__The records__.
-*-

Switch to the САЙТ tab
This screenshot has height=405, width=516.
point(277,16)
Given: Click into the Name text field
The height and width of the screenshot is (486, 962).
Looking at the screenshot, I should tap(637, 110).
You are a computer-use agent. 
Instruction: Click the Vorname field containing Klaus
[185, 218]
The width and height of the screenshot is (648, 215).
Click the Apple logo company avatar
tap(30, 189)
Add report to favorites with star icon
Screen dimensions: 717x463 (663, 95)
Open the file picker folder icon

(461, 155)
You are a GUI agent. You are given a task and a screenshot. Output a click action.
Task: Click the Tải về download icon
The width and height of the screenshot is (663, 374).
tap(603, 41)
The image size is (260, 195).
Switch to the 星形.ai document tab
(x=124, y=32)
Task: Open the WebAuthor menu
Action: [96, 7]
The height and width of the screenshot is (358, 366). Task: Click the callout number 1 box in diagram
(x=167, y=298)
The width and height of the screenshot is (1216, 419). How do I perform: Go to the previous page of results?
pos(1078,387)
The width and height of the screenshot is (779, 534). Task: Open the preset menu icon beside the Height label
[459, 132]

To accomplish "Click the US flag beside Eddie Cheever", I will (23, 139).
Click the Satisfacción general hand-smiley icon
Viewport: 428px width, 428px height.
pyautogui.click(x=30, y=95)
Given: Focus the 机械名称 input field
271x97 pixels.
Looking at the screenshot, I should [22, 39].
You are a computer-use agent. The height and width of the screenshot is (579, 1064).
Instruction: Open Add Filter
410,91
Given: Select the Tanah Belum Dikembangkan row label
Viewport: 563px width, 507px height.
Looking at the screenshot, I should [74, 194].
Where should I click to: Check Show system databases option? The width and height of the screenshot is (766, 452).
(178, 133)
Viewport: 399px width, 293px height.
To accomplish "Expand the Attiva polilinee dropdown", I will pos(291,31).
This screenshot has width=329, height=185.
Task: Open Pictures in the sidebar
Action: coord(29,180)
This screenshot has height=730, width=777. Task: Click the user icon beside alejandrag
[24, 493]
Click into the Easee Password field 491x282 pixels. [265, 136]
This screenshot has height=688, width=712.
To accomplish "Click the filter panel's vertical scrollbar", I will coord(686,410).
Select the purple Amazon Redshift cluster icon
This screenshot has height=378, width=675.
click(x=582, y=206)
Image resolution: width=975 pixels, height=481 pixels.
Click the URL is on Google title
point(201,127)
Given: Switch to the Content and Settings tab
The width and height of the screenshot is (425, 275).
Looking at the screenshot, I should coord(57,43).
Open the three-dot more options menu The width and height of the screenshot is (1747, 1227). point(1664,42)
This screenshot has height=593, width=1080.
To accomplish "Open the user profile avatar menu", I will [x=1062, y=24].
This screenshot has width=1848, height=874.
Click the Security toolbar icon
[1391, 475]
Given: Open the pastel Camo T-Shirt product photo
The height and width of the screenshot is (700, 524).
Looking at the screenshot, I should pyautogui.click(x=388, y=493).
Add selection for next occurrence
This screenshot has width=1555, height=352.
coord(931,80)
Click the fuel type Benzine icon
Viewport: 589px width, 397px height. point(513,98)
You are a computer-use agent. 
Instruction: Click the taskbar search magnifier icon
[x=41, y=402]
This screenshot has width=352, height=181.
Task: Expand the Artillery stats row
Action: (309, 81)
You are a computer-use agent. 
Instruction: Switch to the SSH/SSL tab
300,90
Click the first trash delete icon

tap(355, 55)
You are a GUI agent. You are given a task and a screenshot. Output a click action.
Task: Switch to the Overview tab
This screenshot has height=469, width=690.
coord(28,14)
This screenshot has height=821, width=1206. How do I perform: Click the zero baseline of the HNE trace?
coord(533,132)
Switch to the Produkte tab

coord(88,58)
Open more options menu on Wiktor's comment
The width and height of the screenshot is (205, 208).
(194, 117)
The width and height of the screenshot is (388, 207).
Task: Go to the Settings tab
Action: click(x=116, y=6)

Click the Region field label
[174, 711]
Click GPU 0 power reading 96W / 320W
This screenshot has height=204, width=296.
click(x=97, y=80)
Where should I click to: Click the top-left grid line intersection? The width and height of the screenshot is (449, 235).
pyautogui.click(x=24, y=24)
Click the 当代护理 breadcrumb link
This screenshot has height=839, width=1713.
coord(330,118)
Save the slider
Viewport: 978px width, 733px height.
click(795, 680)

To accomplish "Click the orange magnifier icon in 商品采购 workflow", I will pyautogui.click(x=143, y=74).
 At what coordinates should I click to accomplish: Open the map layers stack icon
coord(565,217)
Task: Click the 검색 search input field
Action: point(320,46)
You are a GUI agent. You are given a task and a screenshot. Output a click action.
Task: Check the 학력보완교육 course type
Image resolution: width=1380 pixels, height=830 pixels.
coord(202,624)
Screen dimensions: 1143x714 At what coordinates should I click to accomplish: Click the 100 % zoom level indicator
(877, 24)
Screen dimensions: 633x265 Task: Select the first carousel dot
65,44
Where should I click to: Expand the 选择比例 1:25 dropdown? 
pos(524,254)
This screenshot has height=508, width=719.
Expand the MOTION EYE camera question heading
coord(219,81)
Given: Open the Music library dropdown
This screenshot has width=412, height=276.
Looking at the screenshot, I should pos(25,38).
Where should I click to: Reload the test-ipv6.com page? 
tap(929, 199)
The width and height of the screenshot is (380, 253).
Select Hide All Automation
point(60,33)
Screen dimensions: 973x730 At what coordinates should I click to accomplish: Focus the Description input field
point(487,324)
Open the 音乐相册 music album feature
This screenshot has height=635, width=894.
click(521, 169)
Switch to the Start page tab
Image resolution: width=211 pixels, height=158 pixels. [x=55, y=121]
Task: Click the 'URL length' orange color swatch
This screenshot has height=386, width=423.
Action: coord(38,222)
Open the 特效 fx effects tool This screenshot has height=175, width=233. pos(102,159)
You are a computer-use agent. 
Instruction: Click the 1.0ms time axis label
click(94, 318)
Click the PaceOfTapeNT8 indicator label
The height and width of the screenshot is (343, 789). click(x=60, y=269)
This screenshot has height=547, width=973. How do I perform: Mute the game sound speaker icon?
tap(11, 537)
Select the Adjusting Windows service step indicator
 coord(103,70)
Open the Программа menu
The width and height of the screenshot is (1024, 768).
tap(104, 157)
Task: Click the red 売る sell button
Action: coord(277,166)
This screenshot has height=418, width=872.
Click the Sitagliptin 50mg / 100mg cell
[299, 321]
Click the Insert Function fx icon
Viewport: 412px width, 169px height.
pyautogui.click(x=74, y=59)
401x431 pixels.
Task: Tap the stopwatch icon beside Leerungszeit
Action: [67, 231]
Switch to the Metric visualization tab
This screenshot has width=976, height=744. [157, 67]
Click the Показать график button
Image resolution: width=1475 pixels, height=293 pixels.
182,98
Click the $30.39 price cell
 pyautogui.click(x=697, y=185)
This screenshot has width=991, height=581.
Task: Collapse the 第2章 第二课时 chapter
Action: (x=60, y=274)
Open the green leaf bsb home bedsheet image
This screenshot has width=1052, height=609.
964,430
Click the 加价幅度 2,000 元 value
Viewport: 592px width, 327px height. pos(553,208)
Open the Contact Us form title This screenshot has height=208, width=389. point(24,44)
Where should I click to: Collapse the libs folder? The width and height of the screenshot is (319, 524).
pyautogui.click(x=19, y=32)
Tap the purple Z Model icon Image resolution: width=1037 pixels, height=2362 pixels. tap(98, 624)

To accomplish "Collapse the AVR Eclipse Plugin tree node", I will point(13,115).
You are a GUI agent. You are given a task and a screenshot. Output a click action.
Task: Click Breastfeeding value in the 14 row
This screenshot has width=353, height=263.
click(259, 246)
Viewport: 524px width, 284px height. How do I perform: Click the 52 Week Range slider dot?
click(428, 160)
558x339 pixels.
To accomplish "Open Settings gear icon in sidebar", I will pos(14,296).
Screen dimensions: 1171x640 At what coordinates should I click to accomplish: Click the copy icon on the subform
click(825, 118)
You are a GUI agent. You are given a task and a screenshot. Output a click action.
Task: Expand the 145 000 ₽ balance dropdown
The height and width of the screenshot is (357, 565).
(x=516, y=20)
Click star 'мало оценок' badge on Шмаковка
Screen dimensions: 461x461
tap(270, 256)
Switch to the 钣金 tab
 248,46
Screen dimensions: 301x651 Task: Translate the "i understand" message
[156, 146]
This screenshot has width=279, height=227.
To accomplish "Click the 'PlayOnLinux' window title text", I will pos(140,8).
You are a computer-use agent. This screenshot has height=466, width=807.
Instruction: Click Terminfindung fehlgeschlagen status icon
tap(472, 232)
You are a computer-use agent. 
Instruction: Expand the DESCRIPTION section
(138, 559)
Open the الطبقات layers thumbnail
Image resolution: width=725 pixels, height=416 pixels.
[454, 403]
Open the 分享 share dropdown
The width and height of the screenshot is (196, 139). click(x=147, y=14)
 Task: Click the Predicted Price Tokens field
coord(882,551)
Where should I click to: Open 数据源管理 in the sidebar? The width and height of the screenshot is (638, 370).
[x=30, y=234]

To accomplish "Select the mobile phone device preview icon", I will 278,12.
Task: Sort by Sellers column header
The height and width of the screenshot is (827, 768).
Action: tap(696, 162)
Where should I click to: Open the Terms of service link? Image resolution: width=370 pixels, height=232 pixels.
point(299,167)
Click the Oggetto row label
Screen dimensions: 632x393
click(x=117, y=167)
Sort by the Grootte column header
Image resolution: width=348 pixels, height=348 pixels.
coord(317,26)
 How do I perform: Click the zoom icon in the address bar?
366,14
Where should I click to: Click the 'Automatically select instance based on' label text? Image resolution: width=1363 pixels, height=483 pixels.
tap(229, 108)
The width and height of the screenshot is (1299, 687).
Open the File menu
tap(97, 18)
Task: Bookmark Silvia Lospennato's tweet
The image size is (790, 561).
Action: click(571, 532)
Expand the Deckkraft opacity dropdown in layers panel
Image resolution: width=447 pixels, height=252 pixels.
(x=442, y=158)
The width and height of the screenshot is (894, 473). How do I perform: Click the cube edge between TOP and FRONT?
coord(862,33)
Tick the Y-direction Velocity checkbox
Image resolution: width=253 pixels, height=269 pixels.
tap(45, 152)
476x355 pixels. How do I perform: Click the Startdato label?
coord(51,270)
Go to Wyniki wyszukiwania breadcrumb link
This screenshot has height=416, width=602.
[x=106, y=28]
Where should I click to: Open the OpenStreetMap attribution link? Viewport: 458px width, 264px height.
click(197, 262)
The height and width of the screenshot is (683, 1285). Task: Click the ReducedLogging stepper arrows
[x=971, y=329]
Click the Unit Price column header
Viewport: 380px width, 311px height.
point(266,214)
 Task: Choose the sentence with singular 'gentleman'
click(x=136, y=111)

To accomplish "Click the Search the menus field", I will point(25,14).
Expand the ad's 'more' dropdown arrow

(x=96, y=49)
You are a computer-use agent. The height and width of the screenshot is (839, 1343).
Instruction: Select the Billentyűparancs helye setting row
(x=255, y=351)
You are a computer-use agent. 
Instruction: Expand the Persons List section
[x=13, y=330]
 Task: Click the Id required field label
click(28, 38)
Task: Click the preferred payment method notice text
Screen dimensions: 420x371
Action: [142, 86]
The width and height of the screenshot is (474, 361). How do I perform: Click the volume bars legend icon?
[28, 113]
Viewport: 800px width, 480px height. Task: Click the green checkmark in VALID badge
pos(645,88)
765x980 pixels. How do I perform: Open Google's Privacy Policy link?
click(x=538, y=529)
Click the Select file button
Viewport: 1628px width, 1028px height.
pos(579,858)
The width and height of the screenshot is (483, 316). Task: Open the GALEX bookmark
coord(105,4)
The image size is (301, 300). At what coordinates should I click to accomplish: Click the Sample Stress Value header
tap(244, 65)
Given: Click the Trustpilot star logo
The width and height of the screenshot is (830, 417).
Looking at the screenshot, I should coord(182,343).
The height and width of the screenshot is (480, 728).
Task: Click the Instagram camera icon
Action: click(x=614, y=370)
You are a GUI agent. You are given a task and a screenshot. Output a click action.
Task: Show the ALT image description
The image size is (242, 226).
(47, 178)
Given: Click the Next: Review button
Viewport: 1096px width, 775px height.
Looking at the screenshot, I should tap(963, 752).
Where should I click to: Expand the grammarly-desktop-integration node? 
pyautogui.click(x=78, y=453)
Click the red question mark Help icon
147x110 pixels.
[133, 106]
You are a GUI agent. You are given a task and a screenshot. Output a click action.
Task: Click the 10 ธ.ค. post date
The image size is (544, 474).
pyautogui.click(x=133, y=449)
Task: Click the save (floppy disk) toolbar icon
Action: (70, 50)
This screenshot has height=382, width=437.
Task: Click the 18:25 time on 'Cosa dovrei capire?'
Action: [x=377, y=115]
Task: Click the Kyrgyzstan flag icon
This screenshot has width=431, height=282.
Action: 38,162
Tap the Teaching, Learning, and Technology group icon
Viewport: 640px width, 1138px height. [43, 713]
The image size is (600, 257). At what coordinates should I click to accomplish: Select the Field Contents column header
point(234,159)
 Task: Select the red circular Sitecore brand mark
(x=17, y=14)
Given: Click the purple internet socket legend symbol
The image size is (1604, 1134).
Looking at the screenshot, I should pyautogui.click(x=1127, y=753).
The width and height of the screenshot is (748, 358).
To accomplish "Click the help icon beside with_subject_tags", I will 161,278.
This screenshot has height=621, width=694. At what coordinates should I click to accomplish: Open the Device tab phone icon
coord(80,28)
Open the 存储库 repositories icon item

-*-

__Exercise goal__. Search the listing above for the lines with "Click the Sitagliptin 50mg / 100mg cell" and "Open the Contact", then output those lines and all lines between them exactly.

__Response box__.
Click the Sitagliptin 50mg / 100mg cell
[299, 321]
Click the Insert Function fx icon
Viewport: 412px width, 169px height.
pyautogui.click(x=74, y=59)
401x431 pixels.
Task: Tap the stopwatch icon beside Leerungszeit
Action: [67, 231]
Switch to the Metric visualization tab
This screenshot has width=976, height=744. [157, 67]
Click the Показать график button
Image resolution: width=1475 pixels, height=293 pixels.
182,98
Click the $30.39 price cell
 pyautogui.click(x=697, y=185)
This screenshot has width=991, height=581.
Task: Collapse the 第2章 第二课时 chapter
Action: (x=60, y=274)
Open the green leaf bsb home bedsheet image
This screenshot has width=1052, height=609.
964,430
Click the 加价幅度 2,000 元 value
Viewport: 592px width, 327px height. pos(553,208)
Open the Contact Us form title This screenshot has height=208, width=389. point(24,44)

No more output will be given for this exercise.